La plupart des questions, selon le couple, se posent lorsqu'ils partagent les soins, comme celui des cheveux de leur fille.

"On dirait qu'un père ne peut pas être affectueux, ne peut pas être prudent, prendre soin de ses cheveux", dit Carlos.

"Il y a cette idée que les hommes ne peuvent en aucun cas s'occuper d'une fille, et que les femmes peuvent s'occuper des garçons et des filles. Nous recherchons, étudions, demandons à nos mères", dit Lucas.

Iaconelli affirme qu'en général, il existe une « fausse hypothèse » selon laquelle seules les femmes savent comment prendre soin, que ce soit des hommes ou des femmes, alors que les hommes ne savent pas comment prendre soin d'eux-mêmes, des hommes ou des femmes.

"C'est un écran de fumée autour d'un grand problème : les humains prennent soin des humains, quel que soit leur sexe, mais la sphère de soins est inférieure, du côté des femmes. Et tout ce qui en ressort est choquant car cela bouleverse un jeu de pouvoir", estime l'association. psychanalyste.

Lucas rapporte sa perception de la différence de jugement de la société à l'égard des parents homosexuels et hétérosexuels.

"Les pères hétérosexuels obtiennent généralement une position plus élevée, du type 'wow, il fait bien plus que son devoir'. [...] Un père hétéro qui s'occupe pendant que la mère travaille est beaucoup plus valorisé que nous, qui avons une part de société qui minimisera l’absence de figure maternelle. »
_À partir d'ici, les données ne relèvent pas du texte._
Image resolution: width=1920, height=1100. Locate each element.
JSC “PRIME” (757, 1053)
Pour Iaconelli, "le fantasme selon lequel, pour élever des garçons et des filles, il faut un homme et une femme, nous fait supposer que ces enfants n'auront pas accès à d'autres personnes d'autres sexes dans le monde".

"Les filles filles de deux hommes ont mille références aux femmes - à l'intérieur et à l'extérieur de la famille", dit le psychanalyste.

Congé paternité

Iaconelli affirme que le congé de paternité de cinq jours en vigueur au Brésil "sous-estime l'importance et la nécessité du rôle du père" et "surestime les possibilités des femmes de tout gérer seules".
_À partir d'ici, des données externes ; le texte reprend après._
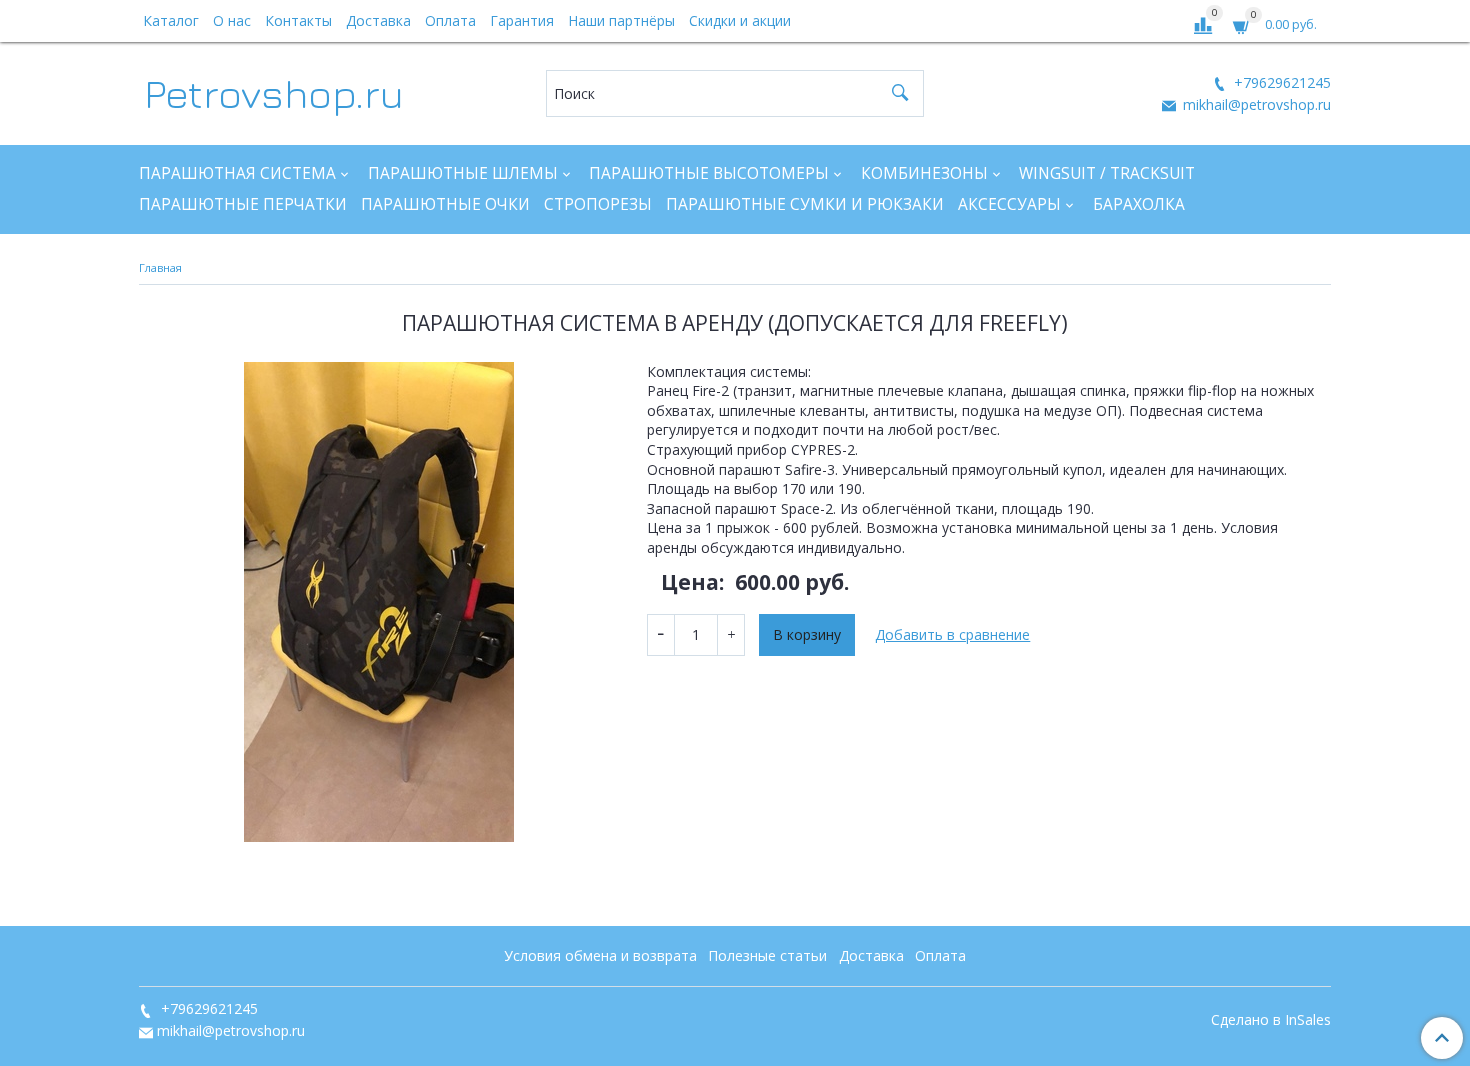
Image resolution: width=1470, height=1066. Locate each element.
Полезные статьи (767, 955)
En même temps, "cela révèle notre mépris pour les prochaines générations, car cela laisse croire qu'une personne peut s'occuper seule d'un nouveau-né", dit-il.
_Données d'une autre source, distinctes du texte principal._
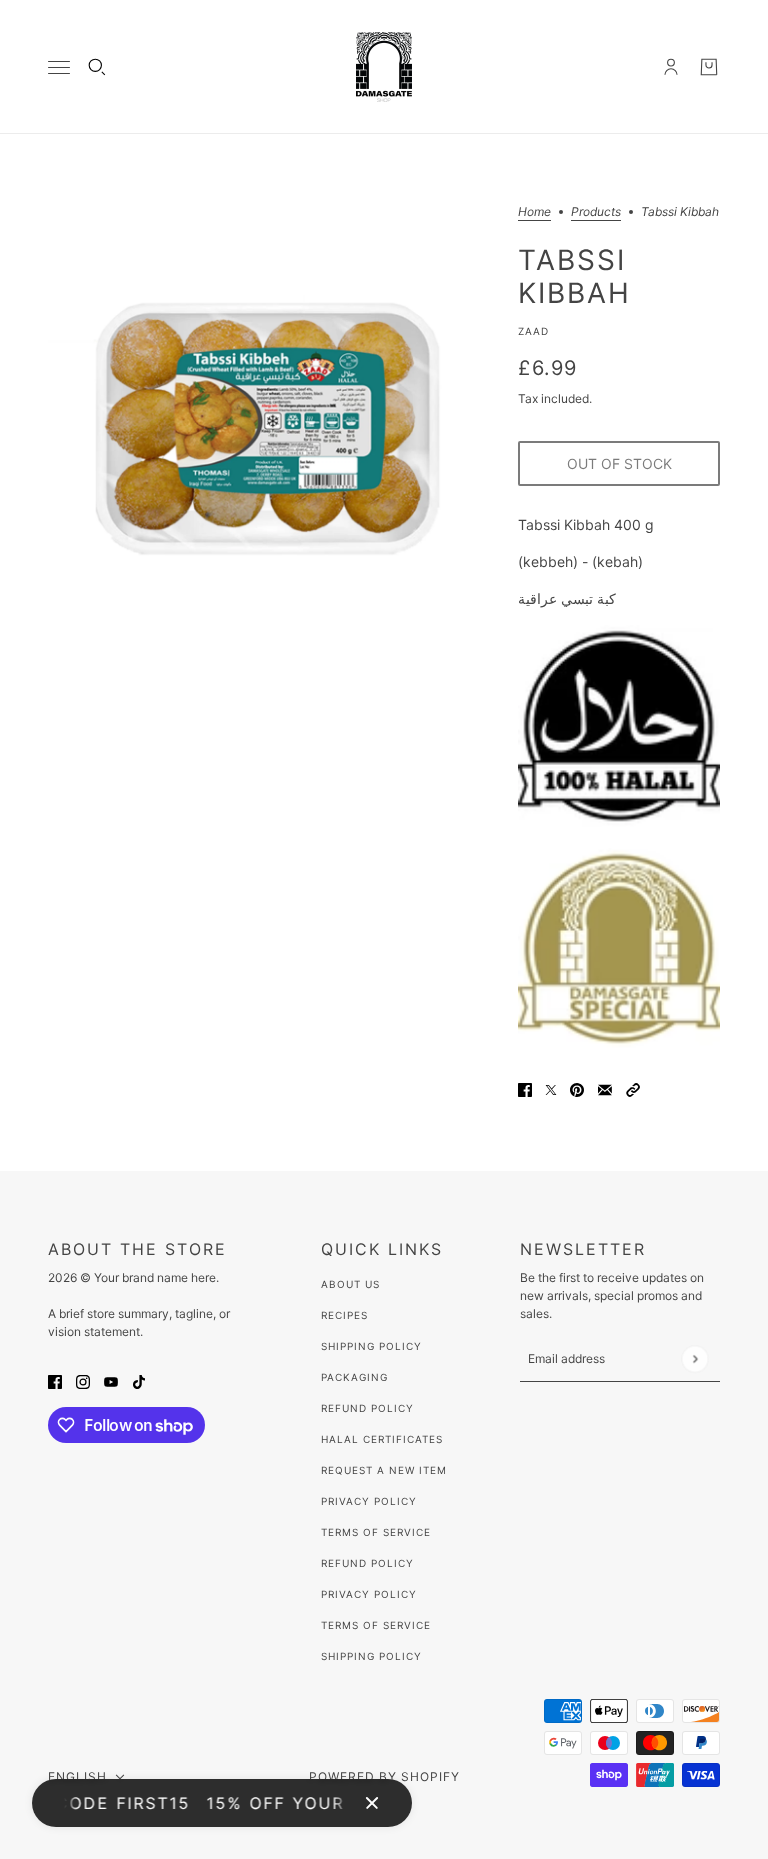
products (596, 212)
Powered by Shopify (384, 1776)
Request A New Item (384, 1470)
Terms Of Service (376, 1532)
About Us (350, 1284)
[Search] (97, 67)
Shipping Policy (371, 1346)
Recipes (344, 1315)
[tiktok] (139, 1380)
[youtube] (111, 1380)
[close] (372, 1803)
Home (534, 212)
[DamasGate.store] (384, 67)
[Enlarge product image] (267, 425)
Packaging (354, 1377)
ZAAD (533, 331)
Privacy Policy (369, 1501)
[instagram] (83, 1380)
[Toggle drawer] (59, 67)
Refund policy (367, 1563)
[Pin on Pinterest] (577, 1088)
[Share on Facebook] (525, 1088)
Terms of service (376, 1625)
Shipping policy (371, 1656)
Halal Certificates (382, 1439)
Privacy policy (369, 1594)
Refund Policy (367, 1408)
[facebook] (55, 1380)
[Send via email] (605, 1088)
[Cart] (709, 67)
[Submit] (694, 1358)
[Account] (671, 67)
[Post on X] (551, 1088)
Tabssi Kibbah (574, 276)
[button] (633, 1088)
Une enquête Datafolha publiée ce mois-ci montre que, pour 69 % des Brésiliens, les femmes devraient être les principales responsables des soins aux nouveau-nés.

Dans le même temps, 67 % pensent que les hommes et les femmes devraient avoir droit à la même période d'arrêt de travail pour s'occuper du bébé.

Tiago Koch dit que cinq jours "ce n'est rien".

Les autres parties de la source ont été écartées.